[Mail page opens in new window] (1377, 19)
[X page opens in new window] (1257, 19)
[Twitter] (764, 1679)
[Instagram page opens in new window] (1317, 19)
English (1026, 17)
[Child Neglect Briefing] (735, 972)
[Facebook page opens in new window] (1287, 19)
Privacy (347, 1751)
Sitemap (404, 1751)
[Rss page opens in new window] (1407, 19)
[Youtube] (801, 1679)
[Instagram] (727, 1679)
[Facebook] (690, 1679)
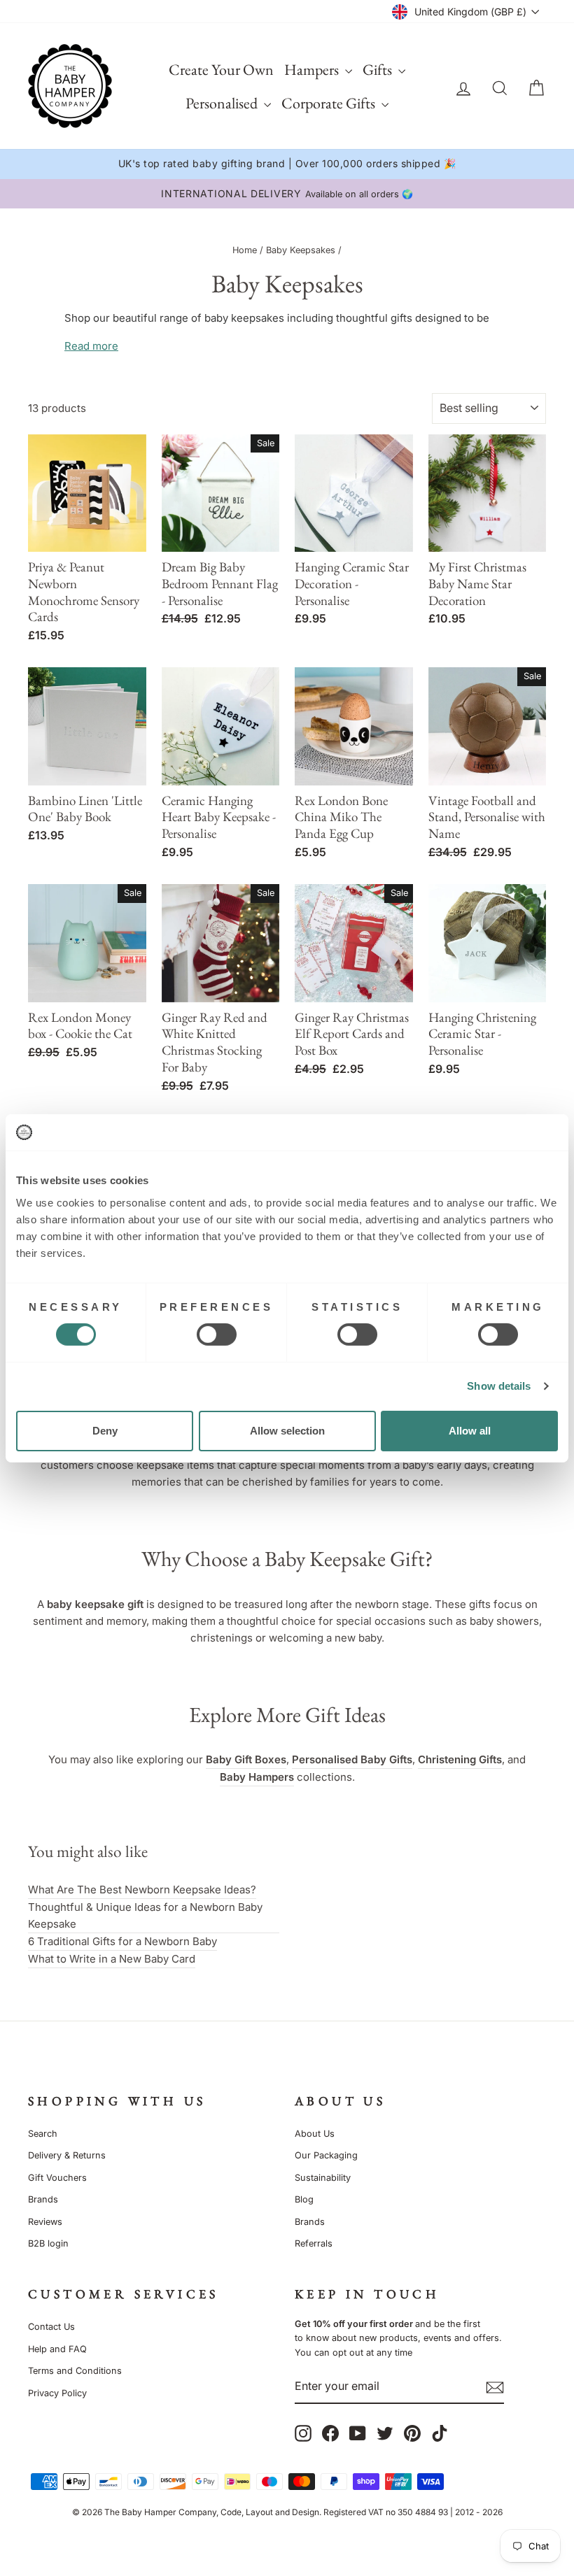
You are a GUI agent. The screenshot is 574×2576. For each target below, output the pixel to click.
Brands (43, 2199)
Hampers (313, 69)
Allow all (470, 1431)
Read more (91, 346)
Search (42, 2133)
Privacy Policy (57, 2393)
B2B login (48, 2243)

++++++

| PROBLEM TO WORK ON |
Set down each record above exactly as it stands and leave out all pictures.

| ANSWER FOR THIS EXERCISE |
[Mail page opens in new window] (1377, 19)
[X page opens in new window] (1257, 19)
[Twitter] (764, 1679)
[Instagram page opens in new window] (1317, 19)
English (1026, 17)
[Child Neglect Briefing] (735, 972)
[Facebook page opens in new window] (1287, 19)
Privacy (347, 1751)
Sitemap (404, 1751)
[Rss page opens in new window] (1407, 19)
[Youtube] (801, 1679)
[Instagram] (727, 1679)
[Facebook] (690, 1679)
You are a GUI agent. The screenshot is 574×2576. For each target below, output the pixel to click.
Brands (43, 2199)
Hampers (313, 69)
Allow all (470, 1431)
Read more (91, 346)
Search (42, 2133)
Privacy Policy (57, 2393)
B2B login (48, 2243)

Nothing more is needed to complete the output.